Activity index in the service sector of New Zealand fell to 50.6 points (-5.6 points) in December. Trade balance amounted to +NZ$338 billion in December against the level of -NZ$307 billion in November. However, positive factor of the index has already been incorporated into the price. Consumer confidence index ANZ fell to 108.4 points in December against 109.0 points earlier. Therefore, Europe and its problems have a strong impact on Australian economy, as well as on other remote counties; forecast sare too difficult to make. GDP in New Zealand increased by 0.8% q/q in Q3(+1.9% y/y) against the forecast of +0.6% on quarterly basis. Significant support to the economy of New Zealand was provided by Rugby Championship which attracted a lot of investment into the country. GDP rose by 0.1% q/q (+1.5%y/y) in Q2 against the level of +0.9% q/q (+1.6% y/y) in Q1. Thus, New Zealand economy is actually in the state of stagnation. GDP had almost stopped growing, but revived later. Most likely the index will be weaker in Q4.

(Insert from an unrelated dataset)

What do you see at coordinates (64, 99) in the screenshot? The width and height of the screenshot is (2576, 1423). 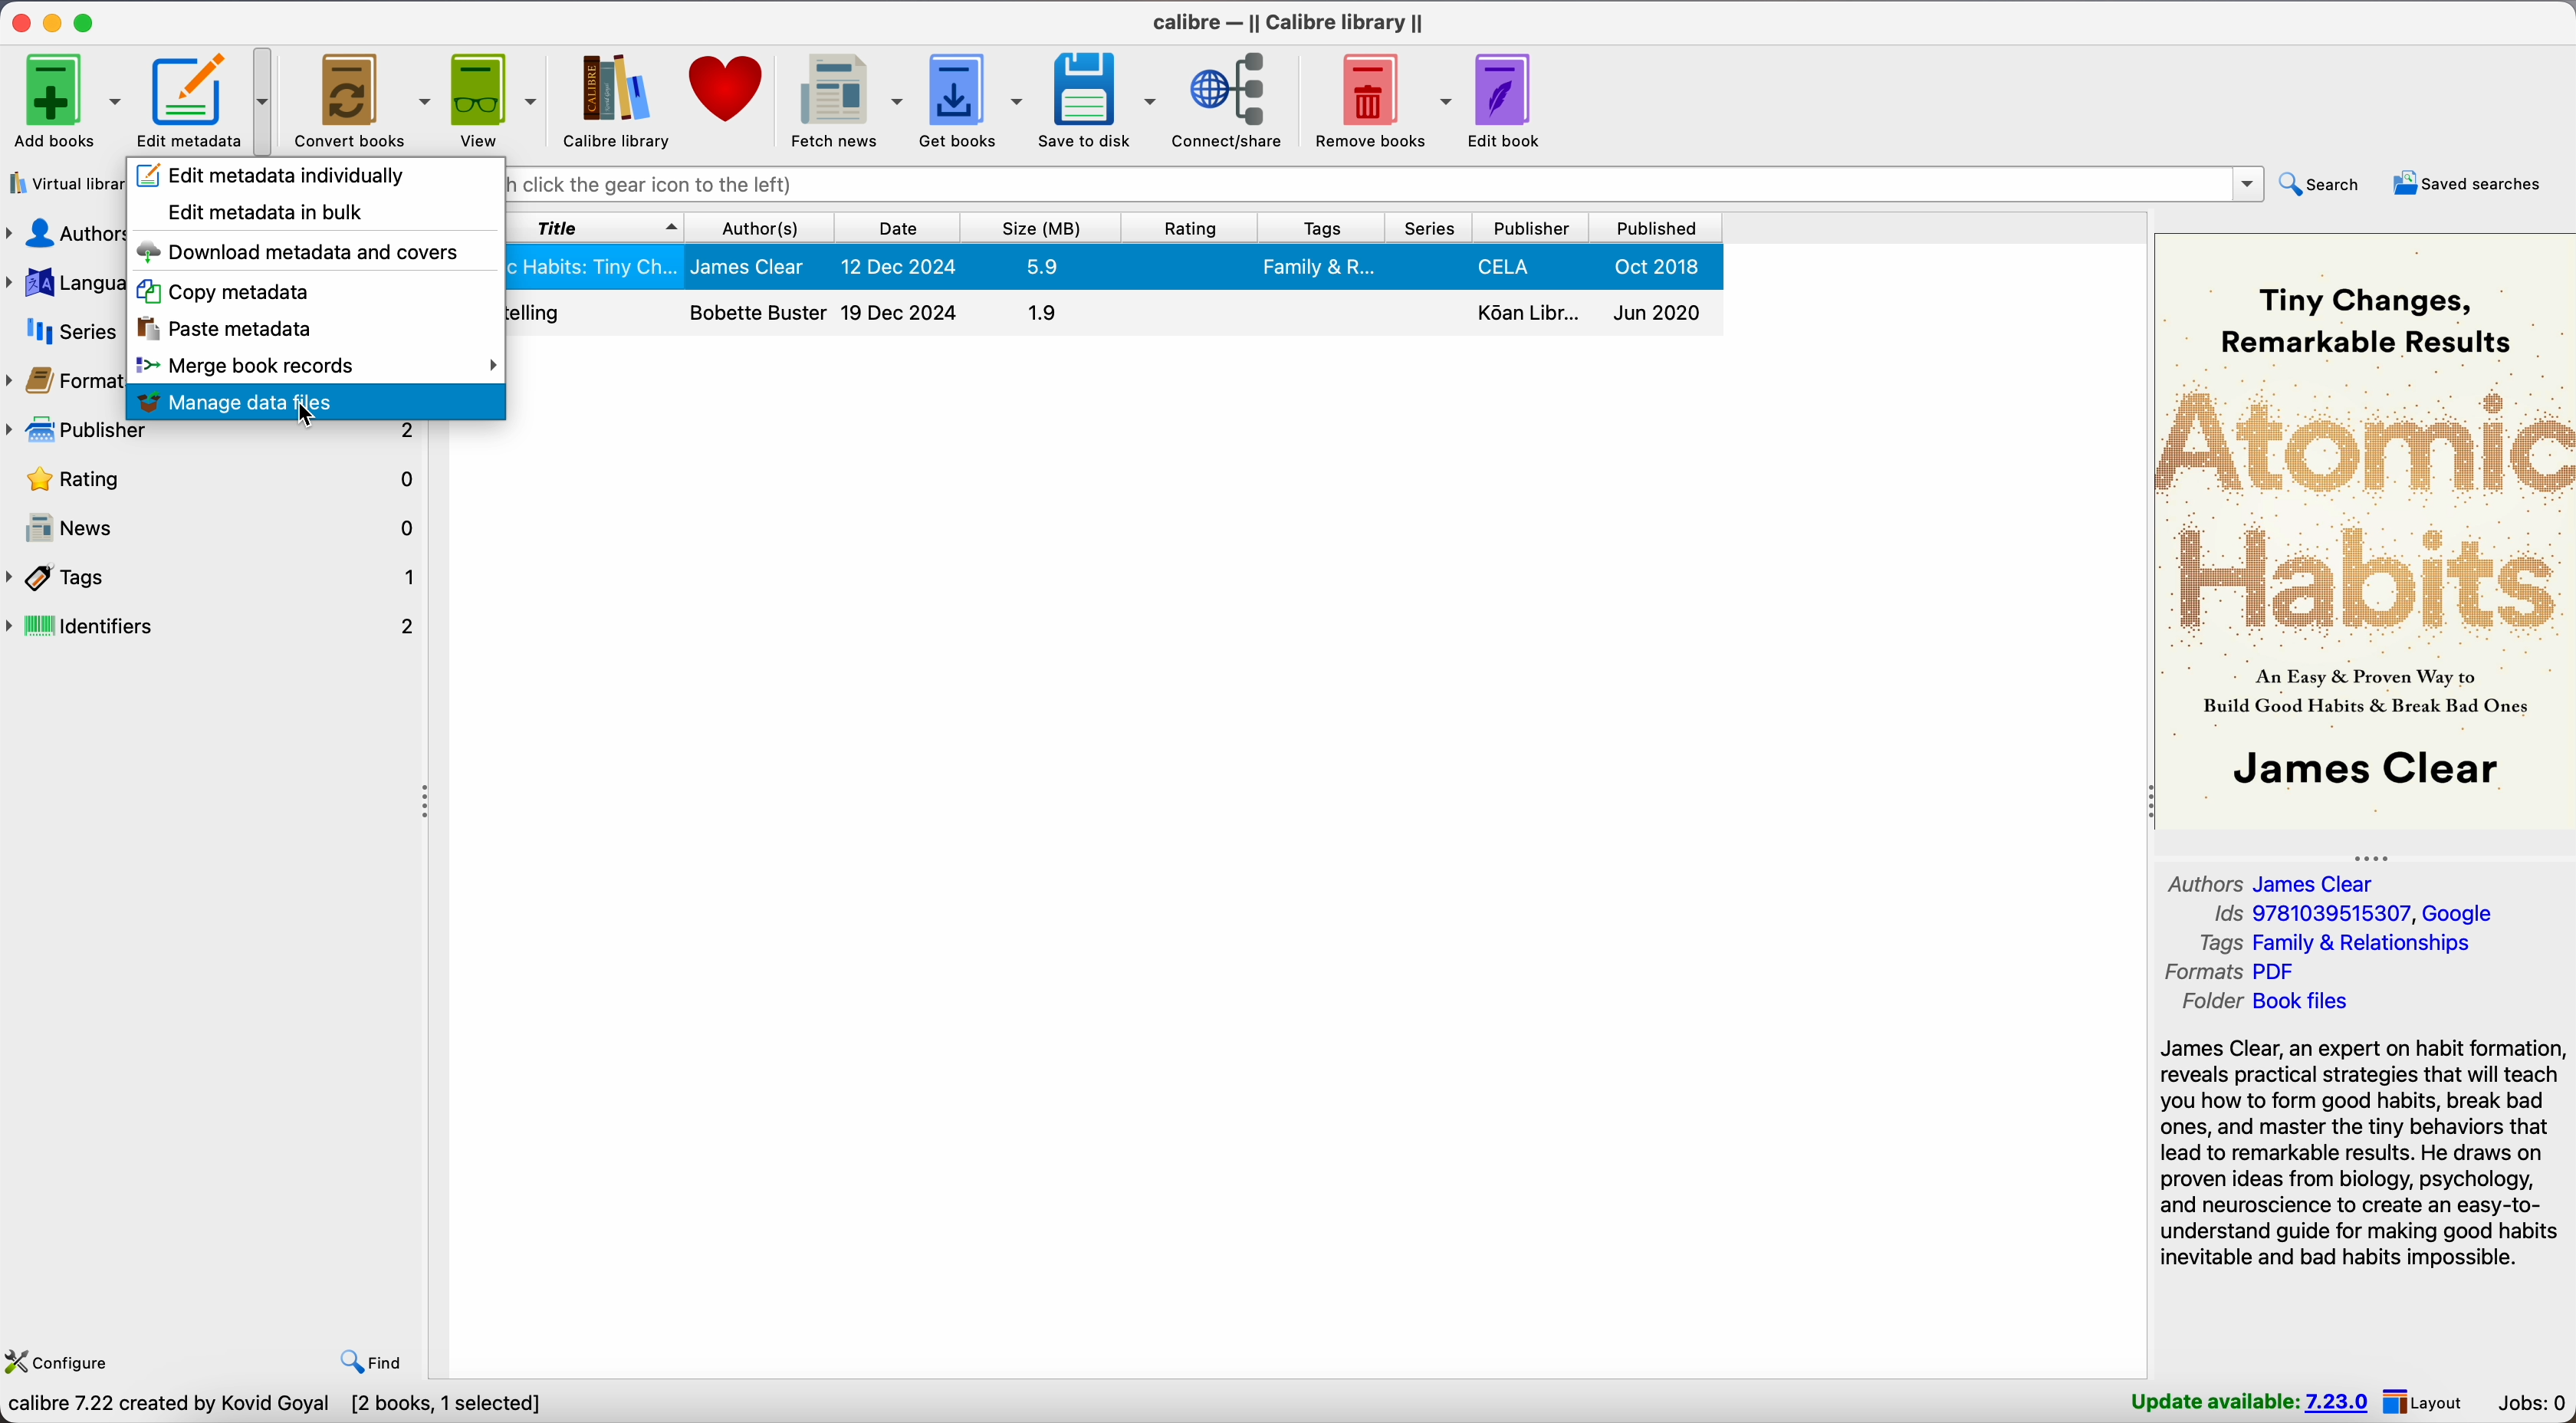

At the meeting in the end of January, the Reserve Bank of New Zealand decided to leave interest rate at the minimal level of 2.5% per annum. According to follow-up comments of the regulator this decision is reasonable because world economic risks are still preserved despite internal stability in New Zealand. RBNZ emphasized that inflationary pressureis being steadily contained; however NZD growth negatively affects earnings of exporters.